5 strengthening exercises to avoid at the gym

I will often get asked about weight training and which exercises should be done and others that need to be avoided.  Let’s first start with the 5 to avoid so we don’t reinforce incorrect or faulty movement patterns.  I’ve compiled my “top 5 list to avoid” based on my experience as a Physical Therapist.  Let me give you a quick overview of how I look at strengthening exercises: Whenever we “load” a movement pattern (that is to use weight) we are reinforcing that movement pattern in the central nervous system, telling our body “yeah, that’s how I want you to move!”.  Therefore, it is critical that our form is perfect, symmetrical, and it ultimately reinforces a posture or position that we would want the body to get stronger in.  That being said, here goes:

1. Dips:  These are used to help strengthen the triceps, chest, and shoulders. The problem with dips are the levels of stress that the movement places on the anterior shoulder capsule in the completely lowered position.  You also notice that when you are at the lowest position, there is a significant amount of forward rounding of the shoulders.  I spend most of my day trying to improve postures and eliminate the forward shoulder (or rounded shoulder) posture that so many of us have.  An alternate exercise to strengthen the tricep would be a standing tricep push down with cables with the shoulder blades “set” back and down first.

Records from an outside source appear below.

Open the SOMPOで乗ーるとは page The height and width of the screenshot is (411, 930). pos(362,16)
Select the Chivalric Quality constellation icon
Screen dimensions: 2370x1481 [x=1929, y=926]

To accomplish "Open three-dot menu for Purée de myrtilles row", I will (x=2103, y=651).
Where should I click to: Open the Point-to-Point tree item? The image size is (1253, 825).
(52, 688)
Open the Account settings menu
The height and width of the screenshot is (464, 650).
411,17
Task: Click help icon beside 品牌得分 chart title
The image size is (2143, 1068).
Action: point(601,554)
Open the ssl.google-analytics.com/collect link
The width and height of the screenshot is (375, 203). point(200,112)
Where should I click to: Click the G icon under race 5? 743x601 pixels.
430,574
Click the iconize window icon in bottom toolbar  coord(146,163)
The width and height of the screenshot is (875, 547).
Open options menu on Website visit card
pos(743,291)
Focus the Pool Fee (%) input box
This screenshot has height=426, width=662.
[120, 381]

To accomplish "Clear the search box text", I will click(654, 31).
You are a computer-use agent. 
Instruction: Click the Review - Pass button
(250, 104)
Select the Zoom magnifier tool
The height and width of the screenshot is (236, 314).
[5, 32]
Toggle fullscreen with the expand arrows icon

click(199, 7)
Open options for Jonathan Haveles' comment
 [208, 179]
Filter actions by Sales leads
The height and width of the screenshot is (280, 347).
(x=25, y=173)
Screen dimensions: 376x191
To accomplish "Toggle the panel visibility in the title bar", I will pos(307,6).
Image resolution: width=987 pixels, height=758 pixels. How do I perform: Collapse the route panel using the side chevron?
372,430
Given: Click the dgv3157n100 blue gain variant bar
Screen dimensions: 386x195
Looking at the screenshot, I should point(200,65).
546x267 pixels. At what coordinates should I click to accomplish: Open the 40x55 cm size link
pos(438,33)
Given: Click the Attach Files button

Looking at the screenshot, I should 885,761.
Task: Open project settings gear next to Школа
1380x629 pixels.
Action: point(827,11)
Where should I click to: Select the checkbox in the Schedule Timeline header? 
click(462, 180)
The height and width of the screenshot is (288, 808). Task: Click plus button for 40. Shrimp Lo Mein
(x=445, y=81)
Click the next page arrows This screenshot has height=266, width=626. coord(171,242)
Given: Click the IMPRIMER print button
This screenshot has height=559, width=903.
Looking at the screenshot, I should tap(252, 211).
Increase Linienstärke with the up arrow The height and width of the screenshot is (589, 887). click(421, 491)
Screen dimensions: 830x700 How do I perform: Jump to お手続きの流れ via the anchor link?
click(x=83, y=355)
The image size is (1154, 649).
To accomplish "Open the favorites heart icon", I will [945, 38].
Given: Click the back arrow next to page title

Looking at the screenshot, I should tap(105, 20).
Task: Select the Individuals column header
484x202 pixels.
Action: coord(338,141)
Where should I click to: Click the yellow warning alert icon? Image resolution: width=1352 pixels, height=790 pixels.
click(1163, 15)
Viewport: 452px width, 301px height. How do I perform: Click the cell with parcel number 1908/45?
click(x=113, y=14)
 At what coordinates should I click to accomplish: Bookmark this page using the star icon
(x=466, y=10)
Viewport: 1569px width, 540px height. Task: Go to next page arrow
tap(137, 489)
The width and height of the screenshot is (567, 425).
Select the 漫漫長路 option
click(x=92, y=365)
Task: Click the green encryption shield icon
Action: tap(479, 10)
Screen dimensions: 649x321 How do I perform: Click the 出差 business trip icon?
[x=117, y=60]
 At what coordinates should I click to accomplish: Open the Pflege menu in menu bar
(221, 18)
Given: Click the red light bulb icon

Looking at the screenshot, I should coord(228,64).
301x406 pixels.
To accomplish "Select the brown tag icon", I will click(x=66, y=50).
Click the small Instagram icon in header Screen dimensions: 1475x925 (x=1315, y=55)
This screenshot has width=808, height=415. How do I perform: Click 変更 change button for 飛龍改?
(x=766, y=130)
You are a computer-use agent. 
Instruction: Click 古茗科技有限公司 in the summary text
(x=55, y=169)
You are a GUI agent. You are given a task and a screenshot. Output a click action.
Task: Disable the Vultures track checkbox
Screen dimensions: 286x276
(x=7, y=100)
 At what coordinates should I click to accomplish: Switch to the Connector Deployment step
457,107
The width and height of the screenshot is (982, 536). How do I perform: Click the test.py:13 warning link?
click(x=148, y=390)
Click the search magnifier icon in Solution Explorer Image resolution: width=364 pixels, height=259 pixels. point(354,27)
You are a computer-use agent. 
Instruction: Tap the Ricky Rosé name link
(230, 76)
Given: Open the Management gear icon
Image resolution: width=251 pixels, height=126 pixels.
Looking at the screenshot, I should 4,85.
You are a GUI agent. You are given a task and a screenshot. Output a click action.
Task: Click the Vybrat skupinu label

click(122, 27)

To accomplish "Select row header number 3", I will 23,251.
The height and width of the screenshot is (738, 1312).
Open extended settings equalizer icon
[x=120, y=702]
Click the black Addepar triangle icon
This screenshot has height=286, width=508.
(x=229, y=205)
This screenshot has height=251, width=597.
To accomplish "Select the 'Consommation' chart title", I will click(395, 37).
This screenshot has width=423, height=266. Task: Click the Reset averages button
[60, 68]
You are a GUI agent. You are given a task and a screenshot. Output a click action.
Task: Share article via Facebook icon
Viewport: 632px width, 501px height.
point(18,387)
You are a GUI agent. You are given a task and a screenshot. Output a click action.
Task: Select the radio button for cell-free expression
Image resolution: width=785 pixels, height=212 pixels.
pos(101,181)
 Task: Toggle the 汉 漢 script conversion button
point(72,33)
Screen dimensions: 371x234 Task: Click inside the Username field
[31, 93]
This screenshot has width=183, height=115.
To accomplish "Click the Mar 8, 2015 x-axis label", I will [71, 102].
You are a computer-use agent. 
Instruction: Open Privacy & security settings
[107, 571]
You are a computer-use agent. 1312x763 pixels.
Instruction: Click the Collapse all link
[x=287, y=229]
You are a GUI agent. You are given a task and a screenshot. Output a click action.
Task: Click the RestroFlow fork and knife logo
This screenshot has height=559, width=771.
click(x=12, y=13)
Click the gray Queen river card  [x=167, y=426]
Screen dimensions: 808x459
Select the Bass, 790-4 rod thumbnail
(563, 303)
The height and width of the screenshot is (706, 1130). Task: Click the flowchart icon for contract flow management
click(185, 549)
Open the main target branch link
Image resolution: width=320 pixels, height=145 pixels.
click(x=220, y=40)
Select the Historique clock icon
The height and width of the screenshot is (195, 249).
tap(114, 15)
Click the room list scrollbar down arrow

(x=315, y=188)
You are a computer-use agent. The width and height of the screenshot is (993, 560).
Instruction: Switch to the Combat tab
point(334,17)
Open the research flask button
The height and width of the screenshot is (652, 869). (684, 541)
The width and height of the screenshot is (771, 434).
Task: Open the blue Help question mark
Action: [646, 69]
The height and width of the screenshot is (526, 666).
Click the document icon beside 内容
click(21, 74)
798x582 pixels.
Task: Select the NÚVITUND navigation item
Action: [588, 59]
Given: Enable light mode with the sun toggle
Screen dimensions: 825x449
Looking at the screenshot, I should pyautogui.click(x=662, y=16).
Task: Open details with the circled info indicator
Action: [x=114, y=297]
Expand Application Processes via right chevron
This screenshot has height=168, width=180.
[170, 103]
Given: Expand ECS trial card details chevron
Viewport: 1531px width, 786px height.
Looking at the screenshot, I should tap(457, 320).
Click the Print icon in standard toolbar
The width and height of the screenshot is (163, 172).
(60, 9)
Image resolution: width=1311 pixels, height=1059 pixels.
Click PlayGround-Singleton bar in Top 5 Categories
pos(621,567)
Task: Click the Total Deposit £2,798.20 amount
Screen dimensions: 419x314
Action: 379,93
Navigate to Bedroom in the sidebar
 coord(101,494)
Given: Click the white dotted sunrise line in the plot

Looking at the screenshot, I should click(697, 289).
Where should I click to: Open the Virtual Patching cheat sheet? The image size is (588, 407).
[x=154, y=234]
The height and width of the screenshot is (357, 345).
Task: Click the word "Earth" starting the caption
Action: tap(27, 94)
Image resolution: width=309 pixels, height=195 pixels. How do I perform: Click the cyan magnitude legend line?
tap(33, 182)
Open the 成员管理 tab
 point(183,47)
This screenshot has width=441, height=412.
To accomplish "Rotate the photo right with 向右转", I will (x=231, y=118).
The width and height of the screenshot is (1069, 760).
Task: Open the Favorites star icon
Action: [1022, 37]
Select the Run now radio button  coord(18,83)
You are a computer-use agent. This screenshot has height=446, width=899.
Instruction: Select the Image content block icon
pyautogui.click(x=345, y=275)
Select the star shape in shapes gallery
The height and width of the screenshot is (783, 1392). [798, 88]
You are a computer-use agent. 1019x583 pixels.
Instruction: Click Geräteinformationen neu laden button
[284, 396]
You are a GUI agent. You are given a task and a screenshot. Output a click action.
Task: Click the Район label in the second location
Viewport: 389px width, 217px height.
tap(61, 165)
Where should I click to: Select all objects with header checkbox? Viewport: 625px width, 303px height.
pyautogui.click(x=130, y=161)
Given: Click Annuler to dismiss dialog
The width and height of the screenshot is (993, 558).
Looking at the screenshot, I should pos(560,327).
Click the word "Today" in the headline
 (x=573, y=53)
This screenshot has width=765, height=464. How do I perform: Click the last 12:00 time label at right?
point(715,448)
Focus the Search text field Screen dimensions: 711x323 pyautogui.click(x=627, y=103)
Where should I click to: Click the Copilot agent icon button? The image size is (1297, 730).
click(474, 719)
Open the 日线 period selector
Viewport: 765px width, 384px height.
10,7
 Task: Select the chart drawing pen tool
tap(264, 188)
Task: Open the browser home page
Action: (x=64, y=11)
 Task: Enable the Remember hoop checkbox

2. Back Squat: Let me first say that I love the squat, but  I’ve got a couple of issues with this one.  If done correctly, the back squat can be a very useful addition to your strengthening program.  The problem is that most people do it wrong!  They often rest the bar at the base of the neck instead of farther down and are unable to keep their lower back in a neutral position throughout the range of movement.  Placing the bar just at the base of the neck  further “locks up” an area that is historically tight on many individuals since this is where the cervical spine (neck) meets the thoracic spine (rib cage) and we aren’t meant to weight bear in this area.  Since most people end up using too much weight, we come to the next issue:  Incorrect return to neutral from the down position that places too much stress on the lower back region.  What tends to happen is that the legs start to extend first, and then the lower back lags behind since the strength of the lumbar extensors tend to be the weak link in this chain.  Therefore, in your quest to maximize the strengthening response in your legs, you may be placing your back in a vulnerable position.    In defense of the squat, all my back patients are taught how to properly squat since this a very functional activity that is done multiple times per day. Most of my more “mature” clients have trouble even getting out of a chair without using their hands, so I will have them start working on “chair squats” with perfect form.  As they become stronger, we then can load the movement pattern with either weight in the front (front squat) or with dumbbells in their hands ( a variation of the dead lift, another exercise I love if done correctly).  Remember to watch the knees, not letting them come together as this could be a sign of weak gluteals.

3.  Hip adduction machine.  This is the one where you sit down with your legs spread apart and the weight is in between your legs.  You try to pull your knees together, working the inside of your thigh.  First of all, most of us do not have weakness of the adductors (muscles of the inside of the thigh) and actually develop a much greater weakness of the hip extensors (gluteals) and abductors, the muscles that move our legs out to the side.  A very common movement dysfunction that I see often is the inability of the gluteals to control hip movement in a simple standing squat.  The knees often will come together with those individuals with weak gluteals as they seek greater stability as they squat down.  This is a movement flaw that I work hard to correct so….why would I want you to further strengthen your adductors that further promotes this “knee in” movement pattern?  The focus should be on strengthening your hip extensors (gluteals) and hip abductors (lateral thigh muscles) and leave the adductors alone!

4. Upright Rows:  This exercise is used to strengthen the shoulders and upper trapezius.   The problem lies in the up postition when the elbows are out to the side and your hands are turned palms down to the floor.  This has the potential to place your shoulder joint in a compromised position that could lead to a very common movement dysfunction called an “impingement” that can lead to the dreaded rotator cuff strain.  That position is very similar to a test that Physical Therapists will use when evaluating a shoulder to see if that reproduces any pain.  Also, notice how your shoulders round forward  when you have the weight in your hands in the down position?  Rounded shoulders are not a position that we want to reinforce by strengthening in this manner.

5. Empty can exercises:  This is an exercise that has historically been used to strengthen the rotator cuff.  However, in the exercise your thumb is pointed down towards the floor as you raise a dumbell about to shoulder height.  The problem lies in the position of you hand.  When you have your thumb pointed down, this again places your shoulder in a compromised postition that negatively effects blood flow to the the rotator cuff.  So, as you are strengthening the rotator cuff, the muscle demands greater blood flow, but the thumbs down position prevents maximum flow.  Solution?  Do the exercise about to shoulder height with your thumbs up.  Still works the rotator cuff without the compromised blood flow. 

As always, I welcome your thoughts, questions, concerns, and gripes.  Have a good workout!